Being Single is not as fun as it seems. People hear that I am Single
and immediately respond with, “Whoohoo, single! You can Play the Field!”
Nope.
The Field… is
barren, pal. When I say Single I don’t mean “unmarried and dating around
and having wild girls’ nights out”,
I mean Alone.
Don’t say that kind of thing to Single people unless you know them VERY well.
Your
well meaning insinuations that I am some kind of free, happy-go-lucky,
party-animal because I am without a commitment, and assuming I clearly
desire to be in such a state, is not helpful or asked-for. The fact that
I have been unable, for years, to form meaningful relationships or even
enter dialogue with potential mates is not something I care to discuss.
Nor
do you get to make remarks about me having Standards Too High. Are you
saying I should lower them and go out with the first man who’d notice
me? Because I made the biggest mistake of my life that way once, and
it’s not an option. I do not owe a guy attention just because he singles
me out and says “I want that one”. I do get a say, here.
Nor am I
“waiting for Prince Charming”. Many people would have me believe I am
actively driving him away by getting on with my life. I don’t have time
to wait for him if he exists.
Where was this Prince Charming when I was a
child being harassed and bullied and abused by boys every day of my sad
little school life? Where was this Prince Charming when I was young and
looking for love? Where was this Prince Charming when I was failing out
of college and could have used a rescue? Where was this Prince Charming
when I was finding ways to move out of my parents’ house? Where was
this Prince Charming when I was fighting the darkest demons imaginable?

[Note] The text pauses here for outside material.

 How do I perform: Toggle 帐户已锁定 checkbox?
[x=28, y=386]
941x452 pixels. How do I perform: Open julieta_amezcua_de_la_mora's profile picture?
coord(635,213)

Where was this Prince Charming when I was being stalked, in fear for my
life, fleeing my home?
They tell you Prince Charming is gonna save you from the monsters, and I believed them. Then all the Princes turned out to be
the monsters- or just men.
I’m okay with the ones who are just men,
but now I’ve fought off so many I can’t tell men from monsters anymore. So
I’m alone.
I don’t want a Prince Charming. He doesn’t exist. I
want a man. A humble, ordinary human man who isn’t there to sweep in
and save me. I’d just like him to be …there.